▶ [PROBLEM STATEMENT]: Restate word for word the lines below, from the one containing "Given: Open the hamburger main menu" through the final line, with no pictures included.

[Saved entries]
-- -- --

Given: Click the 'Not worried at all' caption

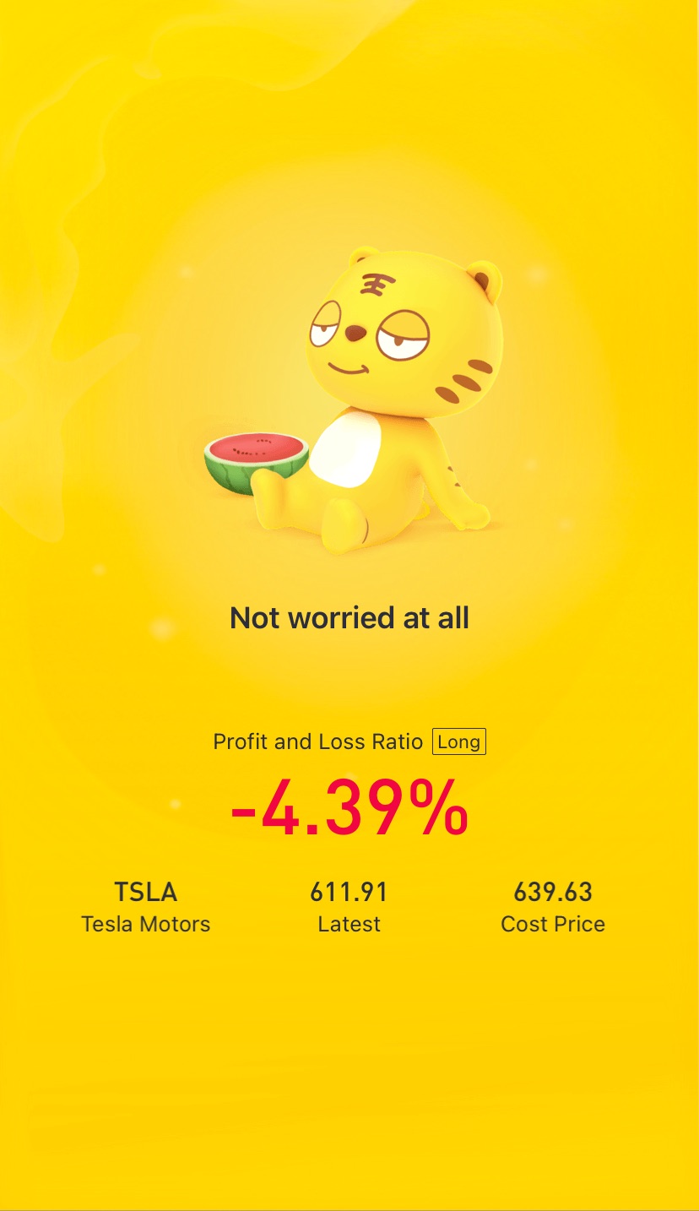Looking at the screenshot, I should coord(350,618).
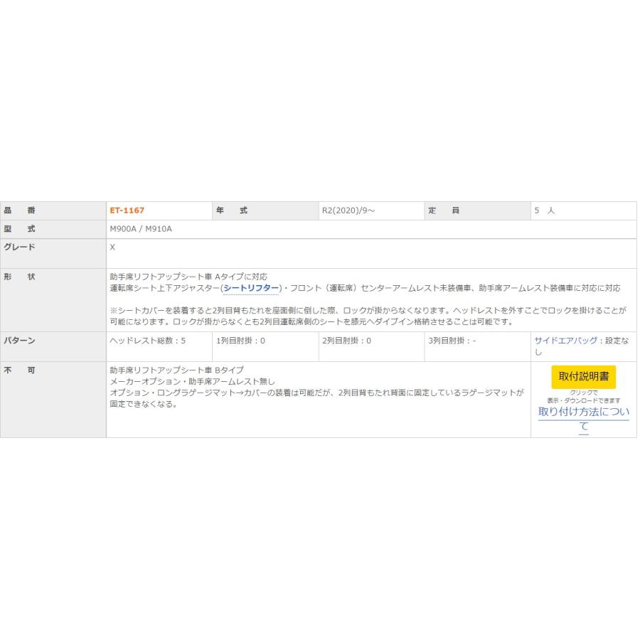Click the 1列目肘掛：0 armrest cell
Viewport: 640px width, 640px height.
click(x=242, y=341)
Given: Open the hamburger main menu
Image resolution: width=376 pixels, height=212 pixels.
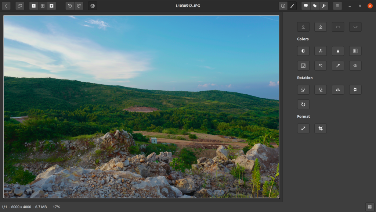Looking at the screenshot, I should pyautogui.click(x=337, y=6).
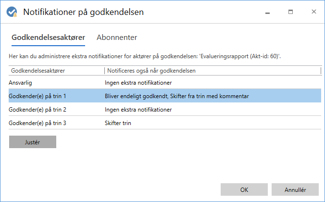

-- -- --

▶ [WRITTEN ANSWER]:
Given: Open the hamburger main menu
Image resolution: width=376 pixels, height=212 pixels.
Looking at the screenshot, I should pyautogui.click(x=337, y=6).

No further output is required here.